Finally, to helm the Truehold Financial Bastion, Mengtian named Sorin Ma, a man with sharp cheekbones, short obsidian hair, and precise gold-trimmed robes. A financial auditor from the independent merchant province of Sen'kai, Sorin had exposed the corruption of a syndicate that funneled spirit stones to criminal underworlds. Cast out, he built a new credit bartering system from scratch in the northern exile colonies.

His cultivation, too, was unique—developed through precise qi-tethering in number-based formations.

Baojin of the Hall of Aegis smiled approvingly. "A man who can guard the value of nothingness… our wealth is safe in his hands."

When all eight were presented before the Grand Council, their sigils ignited in unison—each bound to Kun-crystal cores attuned by Mengtian's command. The Hallmasters, long feared for their power, stood in a rare moment of awe—not of strength, but of structure. These were not generals or nobles. They were builders. Guides. Protectors of legacy.

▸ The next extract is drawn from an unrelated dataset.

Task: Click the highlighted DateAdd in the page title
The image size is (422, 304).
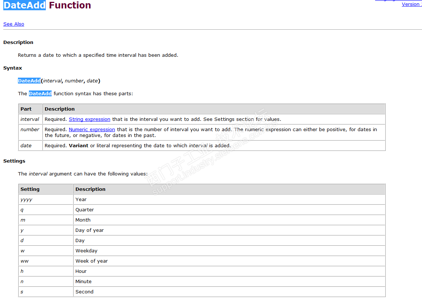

Su Mengtian stepped forward, his voice calm and resonant.

"These eight shall not kneel before any army. Their only allegiance is to the Alliance, and their purpose is not war—but permanence."

The Hallmasters stepped forward, each in silent agreement, and offered the formal salute of the Alliance.

Thus, the Eight Pillars were formed—not as weapons, but as foundations. Not chosen by fate, but by merit, resilience, and trust.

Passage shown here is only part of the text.